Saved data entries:
● ● ● ● ● ● ●
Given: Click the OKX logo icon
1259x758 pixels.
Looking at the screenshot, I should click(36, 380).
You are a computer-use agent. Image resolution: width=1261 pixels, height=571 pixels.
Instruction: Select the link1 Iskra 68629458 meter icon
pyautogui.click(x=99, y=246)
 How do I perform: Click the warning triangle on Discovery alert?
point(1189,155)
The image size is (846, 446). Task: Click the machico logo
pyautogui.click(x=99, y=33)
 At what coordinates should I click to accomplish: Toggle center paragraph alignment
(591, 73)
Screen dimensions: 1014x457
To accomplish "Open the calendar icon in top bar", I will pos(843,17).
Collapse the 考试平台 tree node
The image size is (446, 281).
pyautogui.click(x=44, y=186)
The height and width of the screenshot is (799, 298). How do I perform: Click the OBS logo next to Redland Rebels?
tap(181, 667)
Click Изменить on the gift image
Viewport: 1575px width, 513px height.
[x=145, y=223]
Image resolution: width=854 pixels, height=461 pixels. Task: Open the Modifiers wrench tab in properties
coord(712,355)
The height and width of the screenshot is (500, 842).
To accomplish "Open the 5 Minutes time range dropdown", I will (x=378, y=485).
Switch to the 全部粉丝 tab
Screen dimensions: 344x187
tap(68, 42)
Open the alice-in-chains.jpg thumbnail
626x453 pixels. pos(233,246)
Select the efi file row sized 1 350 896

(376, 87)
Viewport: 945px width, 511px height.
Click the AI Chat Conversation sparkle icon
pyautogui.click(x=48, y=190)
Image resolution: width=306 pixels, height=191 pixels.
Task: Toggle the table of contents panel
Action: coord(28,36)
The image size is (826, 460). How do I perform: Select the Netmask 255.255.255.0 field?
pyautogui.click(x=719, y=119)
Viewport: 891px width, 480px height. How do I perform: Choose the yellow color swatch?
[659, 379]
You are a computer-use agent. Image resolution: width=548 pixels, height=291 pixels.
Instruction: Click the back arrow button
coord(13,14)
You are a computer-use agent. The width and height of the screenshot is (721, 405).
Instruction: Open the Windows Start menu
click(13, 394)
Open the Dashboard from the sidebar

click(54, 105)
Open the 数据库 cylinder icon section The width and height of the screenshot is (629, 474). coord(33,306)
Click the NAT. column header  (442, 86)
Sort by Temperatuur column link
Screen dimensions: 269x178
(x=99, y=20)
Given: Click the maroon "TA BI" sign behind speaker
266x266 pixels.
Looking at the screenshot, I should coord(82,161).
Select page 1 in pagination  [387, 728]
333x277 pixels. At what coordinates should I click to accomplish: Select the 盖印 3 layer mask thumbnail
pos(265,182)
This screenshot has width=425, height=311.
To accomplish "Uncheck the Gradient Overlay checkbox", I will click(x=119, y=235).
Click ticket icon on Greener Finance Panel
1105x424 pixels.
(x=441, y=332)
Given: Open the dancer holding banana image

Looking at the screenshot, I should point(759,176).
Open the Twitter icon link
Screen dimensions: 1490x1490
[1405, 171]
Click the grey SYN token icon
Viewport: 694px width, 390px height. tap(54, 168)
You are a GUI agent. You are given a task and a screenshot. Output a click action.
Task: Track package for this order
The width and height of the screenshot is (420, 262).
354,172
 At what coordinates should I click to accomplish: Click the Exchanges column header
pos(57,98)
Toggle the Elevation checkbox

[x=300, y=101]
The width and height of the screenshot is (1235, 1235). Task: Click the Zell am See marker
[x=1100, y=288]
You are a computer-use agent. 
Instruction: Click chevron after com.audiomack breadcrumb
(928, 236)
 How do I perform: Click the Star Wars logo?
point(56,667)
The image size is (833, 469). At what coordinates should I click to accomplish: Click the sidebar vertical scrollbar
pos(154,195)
● ● ● ● ● ● ●
The word to find is "computer". Copy every line of the data that holds it.

You are a computer-use agent. Image resolution: width=1261 pixels, height=571 pixels.
You are a computer-use agent. Image resolution: width=548 pixels, height=291 pixels.
You are a computer-use agent. The width and height of the screenshot is (721, 405).
You are a computer-use agent. 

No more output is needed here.